Published online by Cambridge University Press: 05 February 2010
The mark of the immature man is that he wants to die for a noble cause, while the mark of the mature man is that he wants to live humbly for one.
J.D. Salinger (1991)This book provides a new framework for understanding the interactions between labor unions and their allied parties on the road to market reforms based on labor competition and partisan coalitions. It incorporates multiple stories about the path of transition for several labor unions in Argentina, Mexico, and Venezuela. Yet, it also sheds light on a much larger story. The book's theory addresses one of the political challenges created when increasing capital mobility and trade integration make state intervention more difficult in nations across the world. The explanation for union-government interactions presented in this book includes economic interests, macroeconomic conditions, and political institutions.

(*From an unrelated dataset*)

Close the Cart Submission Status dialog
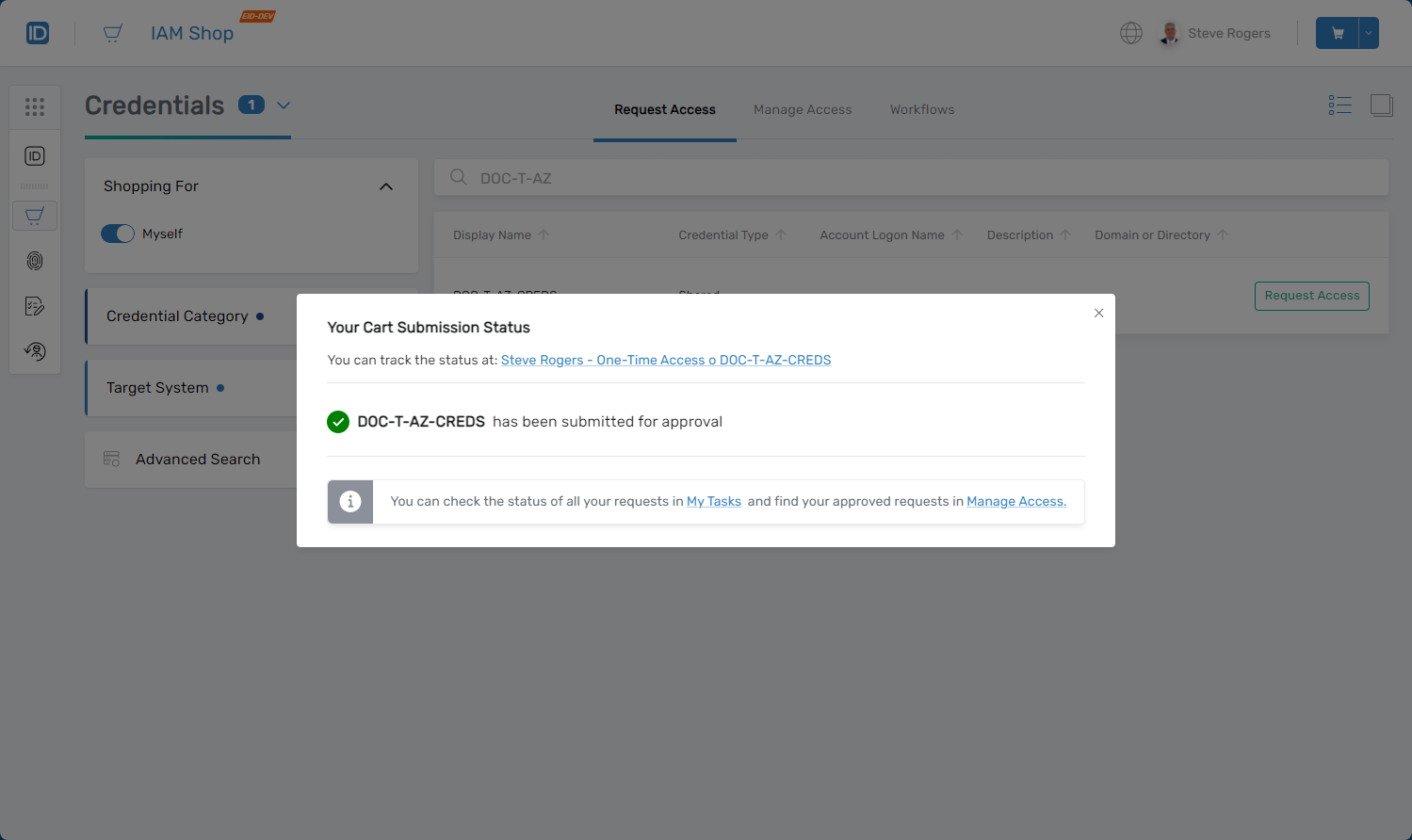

The comparisons within each country enabled me to hold macroeconomic conditions and political institutions constant at the country level and assess their impact on the patterns of interaction. The comparison within sectors enabled me to hold economic interests constant and evaluate their influence on union-government interactions. Within these different contexts, the evidence demonstrates that partisan coalitions and labor competition were crucial to understand the interactions between labor unions and labor-based governments that had been converted to the market creed. In particular, partisan loyalties and leadership competition shaped the unions' reactions to market reforms, whereas union competition influenced the response of the governments to labor demands.